The physical demands match what most fit French hikers possess. People who walk the GR20 or spend weekends in the Alps are already capable of it. The ABC trek isn't technical. It doesn't require crampons or ropes. What it requires is endurance, some patience with altitude, and the willingness to slow down and let the mountain come to you. Day four or five, when you crest into the amphitheatre, and Annapurna South fills the entire sky in front of you, is the kind of moment that stays with people for years. There's a reason so many trekkers who do it once come back again.
The cultural dimension is something French travellers tend to appreciate too. The trail passes through Gurung and Magar villages, through rhododendron forests and terraced fields, and through Chhomrong - one of the most beautifully situated villages in the Himalayas. It's not a landscape you just pass through; it's one you actually enter. The people are warm, the pace is human, and the food is as simple as it is, it is genuinely good. Garlic soup at altitude hits differently.
Annapurna Base Camp Trek difficulty: the honest answer
Technically, there's nothing hard. No exposure, no scrambling, no ropes. The trail is well-marked and well-trodden. Anyone who hikes regularly in the Vosges, the Massif Central, or does GR routes in the Pyrenees has the baseline.
What makes it demanding is the volume. You'll walk 5 to 7 hours a day, day after day, on stone-step staircases that go up forever and then down forever. The descent from Chhomrong to the Modi Khola river, then straight back up the other side, is the kind of thing that breaks knees if you're not prepared. Walking poles are not optional - they redistribute about 30% of the load off your quads.
The altitude is real but manageable. Above 3,000 m (Deurali, MBC, ABC), some people feel headaches and shortness of breath. Acute mountain sickness (AMS) is rare on ABC because the ascent profile is reasonable, but it happens. If you have any cardiac history, get cleared by your médecin traitant before booking.

→ Data rows:
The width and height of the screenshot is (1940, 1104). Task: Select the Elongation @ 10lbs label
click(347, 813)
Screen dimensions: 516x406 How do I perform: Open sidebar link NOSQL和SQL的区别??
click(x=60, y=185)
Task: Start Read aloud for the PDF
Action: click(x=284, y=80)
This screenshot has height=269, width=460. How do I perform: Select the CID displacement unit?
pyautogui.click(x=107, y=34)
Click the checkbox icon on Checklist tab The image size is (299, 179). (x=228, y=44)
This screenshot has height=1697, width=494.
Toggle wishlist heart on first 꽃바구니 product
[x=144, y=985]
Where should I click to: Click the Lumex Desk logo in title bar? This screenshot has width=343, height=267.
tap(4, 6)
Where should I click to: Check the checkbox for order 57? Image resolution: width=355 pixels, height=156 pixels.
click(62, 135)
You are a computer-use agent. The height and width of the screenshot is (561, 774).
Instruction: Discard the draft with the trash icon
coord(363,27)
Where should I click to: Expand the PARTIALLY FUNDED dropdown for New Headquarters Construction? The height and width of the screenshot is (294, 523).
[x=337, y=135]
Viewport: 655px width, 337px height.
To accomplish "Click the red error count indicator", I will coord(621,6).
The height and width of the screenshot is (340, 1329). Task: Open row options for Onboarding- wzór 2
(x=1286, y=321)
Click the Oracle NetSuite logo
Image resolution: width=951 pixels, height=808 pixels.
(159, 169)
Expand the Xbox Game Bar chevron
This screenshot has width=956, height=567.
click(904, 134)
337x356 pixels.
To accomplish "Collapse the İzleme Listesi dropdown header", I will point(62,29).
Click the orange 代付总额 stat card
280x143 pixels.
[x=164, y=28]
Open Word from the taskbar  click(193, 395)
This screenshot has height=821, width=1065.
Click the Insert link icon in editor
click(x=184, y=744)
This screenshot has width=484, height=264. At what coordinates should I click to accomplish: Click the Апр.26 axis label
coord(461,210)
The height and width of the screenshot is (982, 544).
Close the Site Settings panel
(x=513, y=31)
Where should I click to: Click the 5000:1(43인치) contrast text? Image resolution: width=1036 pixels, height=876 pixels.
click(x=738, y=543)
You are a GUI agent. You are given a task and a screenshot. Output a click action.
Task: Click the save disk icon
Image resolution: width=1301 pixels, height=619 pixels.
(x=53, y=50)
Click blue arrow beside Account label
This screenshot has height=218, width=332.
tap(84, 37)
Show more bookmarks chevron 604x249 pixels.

→ Your tasks:
A. Could you reproduce the part of the Annapurna Base Camp trek text starting with "The cultural dimension" and going on through "altitude hits differently."?
B. What comes next in the Annapurna Base Camp trek text? Continue it from its final sentence.
The records have no connection to the Annapurna Base Camp trek text; they come from elsewhere.

→ Responses to the exercise:
A.
The cultural dimension is something French travellers tend to appreciate too. The trail passes through Gurung and Magar villages, through rhododendron forests and terraced fields, and through Chhomrong - one of the most beautifully situated villages in the Himalayas. It's not a landscape you just pass through; it's one you actually enter. The people are warm, the pace is human, and the food is as simple as it is, it is genuinely good. Garlic soup at altitude hits differently.

B.
Rough honest assessment: if you can do a 6-hour hike in the Pyrenees with 1,000 m of elevation gain and feel tired-but-fine at the end, you can do ABC. If you are just a beginner for adventure trek, then do some light training a week before your ABC trek officially starts.
The guide question: trek Annapurnas sans guide?
This is the section I most needed to update for the latest trips because the rules changed in April 2023. Many queries come asking whether I can walk the sanctuaire des Annapurnas solo. The answer is: You generally cannot.
Here's the actual current situation, verified against the Trekking Agencies' Association of Nepal (TAAN) and recent reports from on-trail operators:
- The mandatory licensed guide rule introduced in April 2023 still applies to ABC in 2026. You have to hire a licensed guide for the Himalayan trek Nepal.
- The TIMS card situation is no longer mandatory. If you book through an agency, they handle it along with other paperwork.
- ACAP permit (Annapurna Conservation Area Permit) is non-negotiable. NPR 3,000 (about €21) for foreign nationals. Checked at multiple points on the trail. So, no exceptions to this.
My honest recommendation for French trekkers: hire a guide. Not because the trail is dangerous - it isn't - but because the rule exists, a good guide costs €30-40 per day, and the value they add (language, route knowledge, AMS recognition, lodge negotiation, cultural context) is genuinely worth it. We can arrange a French-speaking guide if you want. This works best if you are not comfortable with an English-speaking guide. The beautiful idea of trek Annapurnas sans guide is appealing; the practical reality is that a guide makes the trip better.
When to go ABC Trek: seasons from a French calendar perspective
Planning Annapurna Trek for the right season means you have achieved a major milestone. The right time picking makes the journey smooth and enjoyable.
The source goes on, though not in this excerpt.